PL/Rust, Row Locks, Postgres Errors, SQL 2023 | Scaling Postgres 260
Join Over 1,000 Engineers & Get New Episodes Weekly!
In this episode of Scaling Postgres, we discuss PL/Rust 1.0 release, row locks, Postgres errors and the new SQL 2023 standard.
- PL/Rust 1.0
- PL/Rust 1.0 and its trusted language mode
- Row locks in PostgreSQL
- Assigning Blame For PostgreSQL Errors
- SQL:2023 is finished: Here is what's new
- PGSQL Phriday #007
- Postgres 16 highlight - Control of SCRAM iterations
- Run AlloyDB anywhere - in your data center, your laptop, or in any cloud
- Time Ranges without Overlapping
- PostgreSQL Unlogged Sequences - Look Mum, no WAL!
- PostgreSQL: Pgpool-II Use Cases and Benefits
- Ultimate Guide to Citus Con: An Event for Postgres, 2023 edition
- Peter Zaitsev
- Katharine Saar
- Safety Nets For Rails Apps With David Teren | Rubber Duck Dev Show 80
All right. I hope you, your friends, family, and coworkers continue to do well. Our first piece of content is actually a release on GitHub of P/LRust. So this is Procedural Level Rust, and it's an extension that runs in Postgres that lets you write user-defined functions in Rust. So what makes Rust a little different than some of the other languages is that it is compiled. And as they say here this compilation can be slow but once it's compiled, the execution is very fast. And they say, quote "...often x10 faster than PL/pgSQL!".
So essentially, whatever functions you want to write in Postgres, you can now write them in Rust with this new extension essentially. Some of the things they mentioned are that it is statically typed. But another advantage of compilation is that you can actually catch a lot of errors with it. So this is great news if you want highly performant Postgres functions.
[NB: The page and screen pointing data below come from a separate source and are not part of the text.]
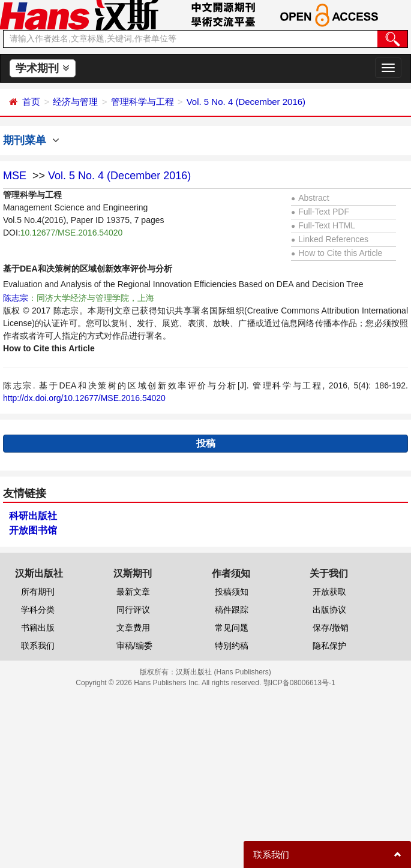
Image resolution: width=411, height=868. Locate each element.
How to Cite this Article (337, 253)
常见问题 (232, 628)
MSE (14, 176)
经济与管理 (75, 101)
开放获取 (329, 592)
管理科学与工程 (142, 101)
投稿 (206, 443)
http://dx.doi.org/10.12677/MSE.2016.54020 (84, 398)
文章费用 (133, 628)
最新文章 (133, 592)
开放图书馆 (33, 530)
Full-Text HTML (323, 225)
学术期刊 (42, 68)
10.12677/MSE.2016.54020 (71, 233)
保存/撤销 (331, 628)
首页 (31, 101)
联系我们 (38, 646)
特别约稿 (232, 646)
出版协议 (329, 610)
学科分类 (38, 610)
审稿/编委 (134, 646)
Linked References (329, 239)
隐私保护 (329, 646)
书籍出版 (38, 628)
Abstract (310, 198)
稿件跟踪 (232, 610)
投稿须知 (232, 592)
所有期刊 (38, 592)
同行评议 (133, 610)
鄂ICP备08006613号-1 (299, 683)
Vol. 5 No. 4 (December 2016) (246, 101)
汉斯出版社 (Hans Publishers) (223, 672)
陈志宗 (16, 298)
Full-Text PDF (320, 212)
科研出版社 (33, 516)
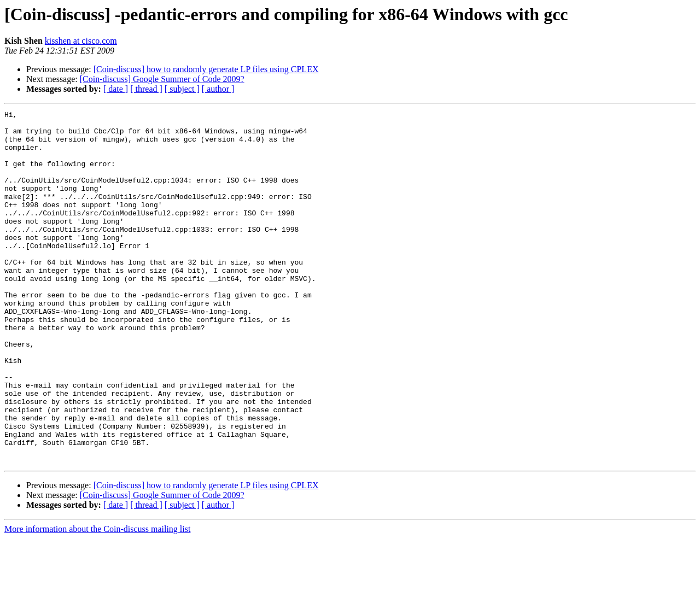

And another piece of content that has a lot to say about this is Lucas in his "Five minutes of Postgres". And this is "PL/Rust 1.0 and its trusted language mode". This is from pganalyze.com. And he goes into a lot more depth on this release, including talking about it using a trusted language of model.
This means that any user can use Rust but as a consequence to be considered a trusted language, they had to disable certain standard features of Rust for them to be able to run within Postgres. Because you're not supposed to allow trusted languages to access the operating system or Postgres internals. But if you want to learn a lot more about this, definitely check out this piece of content as well.
Next piece of content- "ROW LOCKS IN POSTGRESQL''. This is from cybertec-postgresql.com. And this post specifically talks about row locks. Now they are different from table locks and a row lock is of course held on a single row. But what you may not know is that, typically, you can't see them in the PG_locks table. So if you look in the PG_locks table of an active database, you could see all these different table locks that are occurring. And other types of locks but not row locks.
And they talk about how there are basically four different kinds of row locks. One is a FOR UPDATE, a FOR SHARE, which is generally used for foreign key constraints. There's a FOR KEY SHARE and a FOR NO KEY UPDATE. And what he says is that a lot of people use SELECT...FOR UPDATE to explicitly lock a row against concurrent updates. But most of the time to improve your concurrency, what you really want to do is use FOR NO KEY UPDATE locks.
Because he says quote "...so that you do not block inserts into tables referencing the table you're updating". Because a lot of times you're not going to be updating the key when you're doing these updates. And then he talks about where the row locks are stored. Now they're not stored in the shared memory lock table. They're actually stored on the row itself. That helps Postgres lock as many rows as it needs for operation but as a consequence, their table rows can become dirty and then maybe written out to disk during a checkpoint.
So that is one small disadvantage of Postgres' implementation. Then he goes into a very detailed discussion on how Postgres acquires row locks and how the system works. I won't get into that here today, but I definitely recommend checking out this post to really understand how row locks work if you're interested. And he says whereas the row locks aren't usually present in the pg_locks table, there is an extension called pgrowlocks that lets you examine them. And he shows an example here of that. So if you want to learn more about rowlocks, definitely check out this piece of content.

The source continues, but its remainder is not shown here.